С самого раннего детства я любил воду. Мне следовало бы родиться уткой
или ньюфаундлендом[2]. Отец мой был моряком, дед и прадед -- также. Должно
быть, от них я унаследовал это влечение. Во всяком случае, тяга к воде была
у меня так сильна, словно вода была моей родной стихией. Мне рассказывали,
хотя сам я этого не помню, что еще маленьким ребенком меня с трудом отгоняли
от луж и прудов. И в самом деле, первое приключение в моей жизни произошло
на пруду, и я запомнил его хорошо. Правда, оно не было ни столь страшным, ни
столь удивительным, как те приключения, которые мне случилось испытать
впоследствии. Оно было скорее забавным. Но я расскажу его вам, чтобы
показать, как велика была моя страсть к воде.
Я был тогда еще совсем маленьким мальчиком. И это странное
происшествие, случившееся в преддверии моей жизни, явилось как бы
предзнаменованием будущего. Оно как будто предвещало, что мне предстоит
пройти через многие испытания судьбы и пережить немало приключений.
Я уже сказал, что был в то время совсем малышом. Меня только что начали
пускать одного, без взрослых, и я находился как раз в том возрасте, когда
дети любят спускать на воду бумажные кораблики. Я уже умел делать их,
вырывая страницы из старых книг и газет, и часто посылал свои "суда"
путешествовать через большую лужу, которая заменяла мне океан. Но скоро мне
показалось этого мало. Я собрал за шесть месяцев карманные деньги, экономя
их специально для этой цели, и приобрел у старого рыбака полностью
оснащенный игрушечный корабль, который он смастерил на досуге.
Мой корабль имел всего шесть дюймов[3] в длину и три дюйма в ширину, и
если бы его тоннаж был зарегистрирован (а он, конечно, не прошел
регистрацию), то он составил бы около полуфунта. "Утлое суденышко",--
скажете вы, но в ту пору оно представлялось мне ничем не хуже настоящего
трехпалубного корабля.
Я решил, что он слишком велик для лужи, где купались утки, и начал
искать место, где он мог бы по-настоящему показать свои морские качества.

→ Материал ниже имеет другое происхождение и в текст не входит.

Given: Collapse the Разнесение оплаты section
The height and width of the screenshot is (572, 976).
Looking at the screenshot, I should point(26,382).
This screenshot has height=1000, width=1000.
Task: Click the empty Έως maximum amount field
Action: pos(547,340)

Скоро я нашел очень большой пруд -- вернее, озеро, где вода была чиста,
как кристалл, и тихий ветерок рябил ее поверхность. Этого ветра было
достаточно, чтобы надувать паруса и нести мой маленький кораблик, как птицу
на крыльях. Часто он пересекал весь пруд, прежде чем я успевал обежать
вокруг, чтобы поймать его вновь. Много раз мы с ним состязались в скорости с
переменным успехом. Иногда побеждал он, иногда я, в зависимости от того, был
ли ветер попутным или дул навстречу кораблику.
Красивый пруд, на берегах которого я забавлялся и провел лучшие часы
моего детства, не был общественной собственностью. Он был расположен в
парке, принадлежавшем частному лицу. Парк начинался от конца деревни, и,
конечно, пруд принадлежал владельцу парка. Это был, однако, доброжелательный
и лишенный предрассудков джентльмен. Он разрешал жителям деревни проходить
по своим землям и не только не возражал против того, чтобы мальчики пускали
кораблики по его прудам и бассейнам, но даже позволял им играть в крикет на
площадках парка, с тем чтобы дети вели себя осторожно и не портили кустов и
растений, которыми были обсажены аллеи. С его стороны это было очень
любезно. Мы, деревенская детвора, это чувствовали и вели себя так, что мне
ни разу не приходилось слышать о каком-либо значительном ущербе, причиненном
парку и пруду.
Парк и пруд существуют до сих пор -- вы, наверно, знаете их. Но добрый
джентльмен, о котором я говорю, давно ушел из этого мира, потому что его уже
тогда называли "старым джентльменом", а это было шестьдесят лет назад.
По маленькому озеру плавала стая лебедей -- точнее, их было шесть.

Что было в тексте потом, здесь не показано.